I am down to Webutrin XL (150mgs) and Seroquel (250mgs daily) and I feel like the cloud has lifted. Though I have needed to increase my Seroquel 50mgs during the day to counter irritablity I have expeienced with Webutrin XL, a problem I had years ago when I tried Welbutrin SR for DX'ed depression that went to an extreme.
But my memory seems to have returned along with an amazing amount of energy. I am not napping for 3 hours a day, though the extra dose of Seroquel still makes me loopy enough to have to nap for about half an hour in the afternoon, about an hour after I take it.  But I notice the biggest difference in the morning. I have not had problems "waking up" and getting going every moring. I' m not over sleeping as often either.
In other news, I have found a program to help get me organised and keep my house up. Many people with BP and even just depression have a very hard time keeping things organised and cleaning house. I  just started and I am waiting for permission from the site owners to run an article on thier program and keep you all posted as to how I am doing on it. As soon as I get permission to run an  article it will be in the following newsletter and I will also add a link to the Links  and "tips and tricks" pages.
There isn't a whole lot by way of news this month. Apperently a slow month I have a few articles posted below and my thoughts as always.
A recent study released in early may shows that 27% of adults in this country (USA), about 59 million people, or about 1 in 4 have received some form of mental health care treatment n the past 2 years. The study preformed was the first to try to examine the consumer attitudes and trends in Mental health care.

Another finding is that 1 in 3 adults who need treatment are not getting it for whatever reason. Leading answer to why they did receive treatment were cost related, lack of belief in that treatment helps or is necissary, or health insurance coverage.

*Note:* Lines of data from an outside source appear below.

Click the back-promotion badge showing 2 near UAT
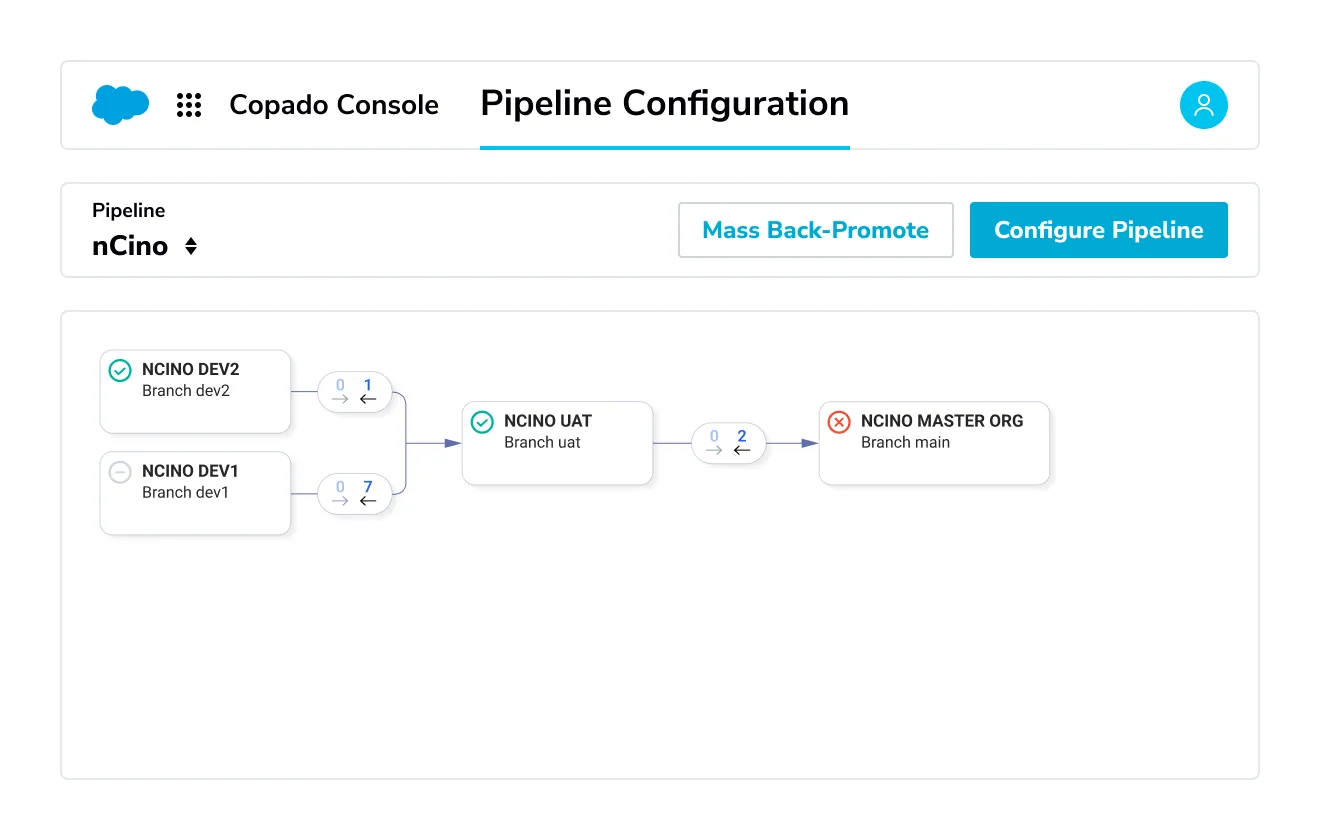Screen dimensions: 1320x840 click(x=740, y=437)
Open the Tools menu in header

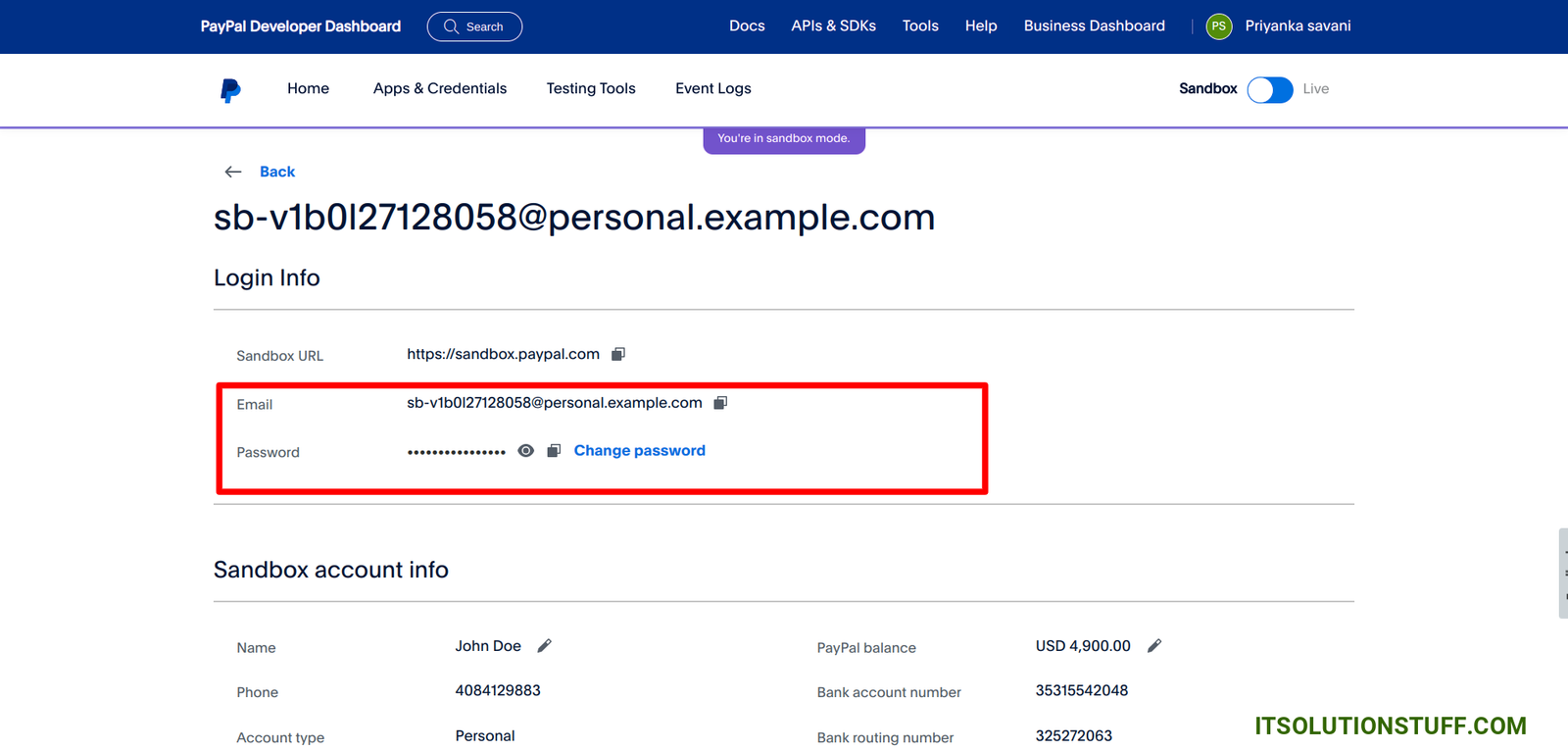coord(920,26)
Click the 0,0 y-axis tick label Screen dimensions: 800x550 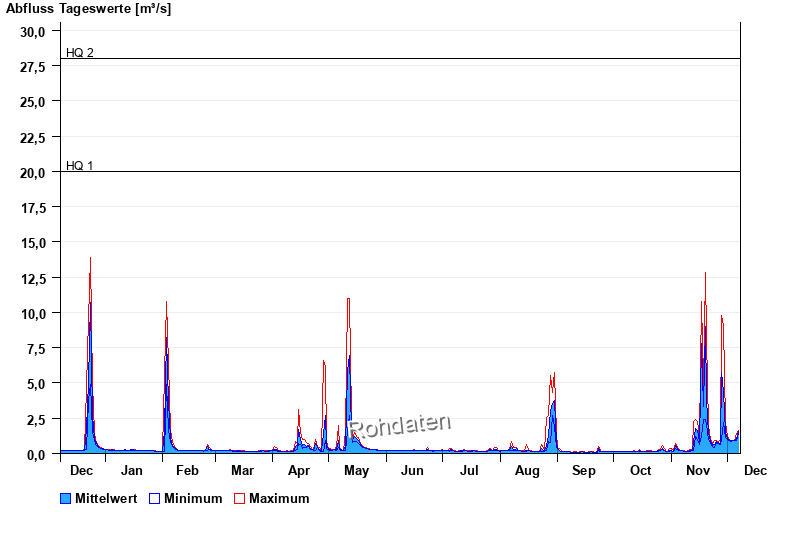tap(36, 455)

the study found that 81% of people with treatment history have used perscription medications. Broken down the finding were 47% used medication only, 34% combined medication with psychotherapy, and 19% have gone with Psychotherapy only.

Patients were also faced with lack of information on therapists that they choose, relying on Dr. recommendations, Insurance network, or geographic factors, limiting the information on the therapists beliefs, style and other factors that are needed in selecting a therapist that will work best for the individual patient.
I am not sure what i think of these numbers or this article. Are they just finding that more people are less inhibited by the old stigma of mental health to seek treatment when they need to? or are they saying that it is becoming fashionable like in the 80's to have a therapist on speed dial for every little crisis  that comes into their lives?
Another thing that was not mentioned, that I know is an issue, is the lack of treatment in your area. I was lucky enough to find a Pdoc for my son in the area. But it's city driving and takes about 30 minutes to get to. Now the doctor that takes care of my youngests sleep disorder also wants him to be looked at for BP but the only Pdoc that will take a child of his age in my insurence network is an hour drive. With gas prices the way they are currently I can't afford a 2 hour round trip drive and an extra $20 copay ( not that I see signs of BP in him anyway) . And that is assuming this Pdoc is taking new patients or if I can get into see him sometime in the next year. Many of these Pdocs are so totally over booked it makes it very difficult to find one that will help you in an acceptable amount of time. My pdoc currently has a 3 month wait on new patients just to get in for a new appointment. Talk about discouraging.
Then there is the option of hospitalization. When my son was raging again during our attempt at using Strattera, I took him in too the emergency room to get him possibly get him admitted. After several hours of sitting in a little dank room in the hospital across the hall from 2 drunk or high people who were taking back and fourth loudly about things that I wish my son never heard, I was informed that they wanted him to be admitted but the closest hospital that took my insurence ( there is that evil word again)and children  his age was an hour and a half drive from our home, in an area where we have no family. I refused to do that to my son, I would not abandon him for 2 weeks in a place where there was no one close to visit him or just the knowledge that they were close by made him fell more at ease. And once again the family and financial issues come in to play. Who can afford to stay in a hotel for 2 weeks and who would have taken care of my other 2 children, getting them to school, making them dinner and just being there? But all of the hospitals with mental facilities dropped their youth programs for children under the age of 12.  My insurence was not going to pay for the extra expences of treatment. I have looked into some different "supplimental plans" that pay you a certain amount to cash per day to offset the extra costs of hospitalization, and, of course, these plans do not cover mental health. It seems that the DX of COBPD is becoming more common while the amout of care for these children seems to be diminishing. I am sure that in the big cities and the suburbs of them are a little easier to get help but in the country side, small towns and cities, help is getting scarce.
The final issue in all of this is the lack of real resources to find a good Dr. as mentioned in the article. Though there are research sources that are accessable to help you chose a Dr. to fit your style and personality, you are limited by your insurance as to which Dr's you have to choose from and then you still have to pray that the one you get will click with you. Many people are very discouraged by seeing a Pdoc that really goes against them. In point, my first Pdoc was very set in her ways. She used limited different meds and she was very intimidating. She really didn't seem to listen and when you made a suggestion that you think that this med is the problem or that you just weren't doing well yet, she would get very annoied and made you to feel completely stupid or that you didn't have a clue what you were talking about. I left her after a year and found a Pdoc that really fit with me, but I am very lucky. Many people don't find the right one for a long time, going from Pdoc to Pdoc. We had to do that with my son. And it can get very discouraging to find someone who makes you feel at ease, to talk to and really explain what is going on with you and that will listen to what you think, feel, and have learned. But they are out there just keep looking.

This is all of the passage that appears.